И сейчас тело само двинулось в сторону Вадима, слепо повинуясь выработанным рефлексам, но его тут же остановила голова: зачем тебе туда идти? Кого ты собрался обнимать? Это просто работа. РА-БО-ТА. И Глеб замер на полпути, развернулся и отправился назад на свою половину сцены.
Вадим же работал на публику от души. Пропевая: «Я не забуду о тебе никогда, никогда, никогда!», подошел к Глебу, положил, как и раньше, голову ему на плечо, и Глеб, следуя какому-то инстинкту, развернулся к нему всем корпусом, подался вперед, но тут услышал от Вадима нервный шепот:
- Соберись уже давай, что ты вареный какой!
Глеб был с самого начала против исполнения «Серого неба» на этих продажных концертах. Они и раньше-то почти ее не пели, слишком уж личной она была, но Вадим настоял, и, на репетициях наблюдая за тем, как умело пальцы старшего орудуют на рояле, Глеб вдруг вспомнил, как впервые услышал это в старом Пашкином гараже, где Вадик предложил сыграть песню не под гитару, а на клавишах… Тогда все были полны энтузиазма и веры в прекрасное будущее, а сейчас… Глеб уныло проковылял к стулу рядом с роялем, плюхнулся на него и ощутил вдруг, как тяжелая ладонь легла ему на плечо, и горячие губы прошептали:
- Ты как? Все в порядке?
- Да, - пробормотал Глеб, а голова сама повернулась к брату, и губы того, целясь, вероятно, то ли в висок, то ли в щеку Глеба, наткнулись на сухие шершавые губы, клюнули их коротким нервным поцелуем, и Глеб зажмурился, не веря в происходящее.
- Улетела сказка вместе с детством…
На короткие три минуты Глебу показалось, что он вновь вернулся в Асбест в тот самый гараж, сидит на сундуке, поет ломающимся голоском такие суровые совсем не детские стихи, а заботливый старший брат подыгрывает ему на дешевеньком синтезаторе, и из слушателей у них всего трое пацанов, которые и не слушают вовсе, а обсуждают девчонок…
А теперь у их ног многотысячный зал, все внимают им, затаив дыхание, и клавиши звучат роскошнее, и Глеб натянут, как струна, как оголенный пережатый нерв, и больные слова срываются с его искривленных губ, губ, которых только что коснулся невесомым поцелуем тот, кто заманил его сюда, посулив миллионы… И это плата за все?

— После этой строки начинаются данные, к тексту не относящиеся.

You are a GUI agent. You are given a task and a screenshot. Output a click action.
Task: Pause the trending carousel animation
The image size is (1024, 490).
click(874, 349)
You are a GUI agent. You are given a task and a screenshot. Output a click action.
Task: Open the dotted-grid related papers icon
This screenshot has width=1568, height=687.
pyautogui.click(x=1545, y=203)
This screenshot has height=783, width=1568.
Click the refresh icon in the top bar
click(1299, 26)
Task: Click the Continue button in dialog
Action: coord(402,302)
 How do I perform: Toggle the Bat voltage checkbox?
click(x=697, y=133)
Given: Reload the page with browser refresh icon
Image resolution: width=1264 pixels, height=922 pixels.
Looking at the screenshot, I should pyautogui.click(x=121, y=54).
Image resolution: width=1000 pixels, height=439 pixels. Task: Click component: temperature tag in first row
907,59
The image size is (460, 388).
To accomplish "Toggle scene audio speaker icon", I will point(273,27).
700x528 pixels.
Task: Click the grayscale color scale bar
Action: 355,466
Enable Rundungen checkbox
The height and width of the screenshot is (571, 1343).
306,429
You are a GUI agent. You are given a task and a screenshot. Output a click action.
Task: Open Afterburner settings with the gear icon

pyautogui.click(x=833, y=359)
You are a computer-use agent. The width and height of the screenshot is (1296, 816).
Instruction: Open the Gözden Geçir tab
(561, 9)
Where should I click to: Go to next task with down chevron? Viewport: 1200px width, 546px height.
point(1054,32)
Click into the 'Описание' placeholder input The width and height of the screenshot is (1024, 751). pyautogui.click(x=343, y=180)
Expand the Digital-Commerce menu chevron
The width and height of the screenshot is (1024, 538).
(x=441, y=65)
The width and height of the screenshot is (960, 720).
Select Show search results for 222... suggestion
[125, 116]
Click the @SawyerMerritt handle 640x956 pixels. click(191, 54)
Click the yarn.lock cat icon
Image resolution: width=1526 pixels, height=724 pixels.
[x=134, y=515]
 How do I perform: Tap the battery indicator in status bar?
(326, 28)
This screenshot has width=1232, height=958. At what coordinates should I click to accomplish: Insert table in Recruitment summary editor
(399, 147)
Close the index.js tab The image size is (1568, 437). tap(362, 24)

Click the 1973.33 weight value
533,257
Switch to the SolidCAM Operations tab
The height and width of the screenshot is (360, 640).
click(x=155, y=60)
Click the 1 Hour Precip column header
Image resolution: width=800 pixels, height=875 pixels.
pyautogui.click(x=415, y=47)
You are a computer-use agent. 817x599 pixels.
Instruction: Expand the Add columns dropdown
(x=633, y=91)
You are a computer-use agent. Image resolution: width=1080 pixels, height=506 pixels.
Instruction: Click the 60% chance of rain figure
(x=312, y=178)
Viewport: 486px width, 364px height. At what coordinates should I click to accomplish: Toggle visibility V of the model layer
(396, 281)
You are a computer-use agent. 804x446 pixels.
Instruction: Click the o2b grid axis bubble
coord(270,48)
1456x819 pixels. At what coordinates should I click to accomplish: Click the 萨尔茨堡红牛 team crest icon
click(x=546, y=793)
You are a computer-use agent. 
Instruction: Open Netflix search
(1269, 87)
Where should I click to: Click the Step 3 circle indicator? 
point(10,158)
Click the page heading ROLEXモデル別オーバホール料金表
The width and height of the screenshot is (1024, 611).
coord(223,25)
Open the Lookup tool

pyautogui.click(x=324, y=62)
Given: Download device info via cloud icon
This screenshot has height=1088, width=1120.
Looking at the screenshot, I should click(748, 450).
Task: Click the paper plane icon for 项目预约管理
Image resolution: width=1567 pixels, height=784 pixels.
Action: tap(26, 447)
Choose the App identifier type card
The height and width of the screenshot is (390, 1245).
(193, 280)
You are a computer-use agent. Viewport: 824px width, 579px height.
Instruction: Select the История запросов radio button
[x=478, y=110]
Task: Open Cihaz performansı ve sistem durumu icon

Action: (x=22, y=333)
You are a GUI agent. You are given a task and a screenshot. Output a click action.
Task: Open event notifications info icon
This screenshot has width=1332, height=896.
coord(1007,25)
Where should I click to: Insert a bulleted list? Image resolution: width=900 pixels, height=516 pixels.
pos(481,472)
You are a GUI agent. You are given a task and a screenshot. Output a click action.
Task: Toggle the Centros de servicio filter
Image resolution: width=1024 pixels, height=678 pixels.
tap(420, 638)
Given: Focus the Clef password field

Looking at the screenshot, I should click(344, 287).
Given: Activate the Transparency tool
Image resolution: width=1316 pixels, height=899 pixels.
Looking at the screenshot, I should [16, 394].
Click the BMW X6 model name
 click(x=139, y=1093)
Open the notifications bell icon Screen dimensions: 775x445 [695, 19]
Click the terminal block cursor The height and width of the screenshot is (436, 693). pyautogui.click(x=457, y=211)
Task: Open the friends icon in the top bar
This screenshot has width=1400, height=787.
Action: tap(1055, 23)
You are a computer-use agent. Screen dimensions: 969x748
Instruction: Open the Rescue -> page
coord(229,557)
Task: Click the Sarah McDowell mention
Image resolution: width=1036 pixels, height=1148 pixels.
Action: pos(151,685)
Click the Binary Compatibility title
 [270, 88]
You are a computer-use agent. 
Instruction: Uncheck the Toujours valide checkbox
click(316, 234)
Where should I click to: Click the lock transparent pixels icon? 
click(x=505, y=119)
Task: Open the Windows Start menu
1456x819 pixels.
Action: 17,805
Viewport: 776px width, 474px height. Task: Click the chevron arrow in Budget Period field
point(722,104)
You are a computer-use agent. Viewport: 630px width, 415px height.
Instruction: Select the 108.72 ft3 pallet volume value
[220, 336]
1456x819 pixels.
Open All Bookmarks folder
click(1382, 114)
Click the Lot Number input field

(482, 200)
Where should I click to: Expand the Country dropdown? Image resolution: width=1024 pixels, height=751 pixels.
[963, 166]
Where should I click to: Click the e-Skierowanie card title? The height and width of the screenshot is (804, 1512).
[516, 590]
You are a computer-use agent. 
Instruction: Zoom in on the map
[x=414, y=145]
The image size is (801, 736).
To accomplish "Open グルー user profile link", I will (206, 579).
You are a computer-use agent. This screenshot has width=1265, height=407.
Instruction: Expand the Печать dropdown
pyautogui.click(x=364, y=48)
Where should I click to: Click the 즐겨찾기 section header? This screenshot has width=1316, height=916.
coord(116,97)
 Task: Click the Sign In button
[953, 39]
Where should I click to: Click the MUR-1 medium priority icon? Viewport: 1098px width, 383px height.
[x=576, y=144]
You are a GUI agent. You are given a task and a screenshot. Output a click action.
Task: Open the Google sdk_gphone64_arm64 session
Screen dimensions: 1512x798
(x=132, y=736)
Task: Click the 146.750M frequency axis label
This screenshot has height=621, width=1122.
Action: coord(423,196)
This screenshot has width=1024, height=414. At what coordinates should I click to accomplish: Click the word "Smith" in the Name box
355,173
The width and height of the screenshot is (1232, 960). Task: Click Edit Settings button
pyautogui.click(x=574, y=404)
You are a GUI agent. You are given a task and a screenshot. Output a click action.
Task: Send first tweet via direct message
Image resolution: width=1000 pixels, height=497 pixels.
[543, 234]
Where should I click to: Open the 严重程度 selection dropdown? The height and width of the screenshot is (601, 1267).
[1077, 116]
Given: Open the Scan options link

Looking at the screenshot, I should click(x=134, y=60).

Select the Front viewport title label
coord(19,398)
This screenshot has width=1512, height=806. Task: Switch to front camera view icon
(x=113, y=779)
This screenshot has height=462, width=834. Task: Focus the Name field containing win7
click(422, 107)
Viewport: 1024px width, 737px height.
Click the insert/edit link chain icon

Поцелуй за миллионы? Миллионы за поцелуй? Глеб сжался в комок, его корежило, ломало, словно все внутри него рвалось на части и тут же плавилось в сухом коротком совсем братском поцелуе, прожегшем Глеба насквозь.
Остаток концерта прошел точно в тумане. Тело само двигалось, само пело, само перебирало струны, а сознание Глеба витало где-то под потолком в тщетной попытке вспомнить, каково это было тогда, когда нить еще не порвалась, когда шаг влево – и она натягивалась, требуя вернуться.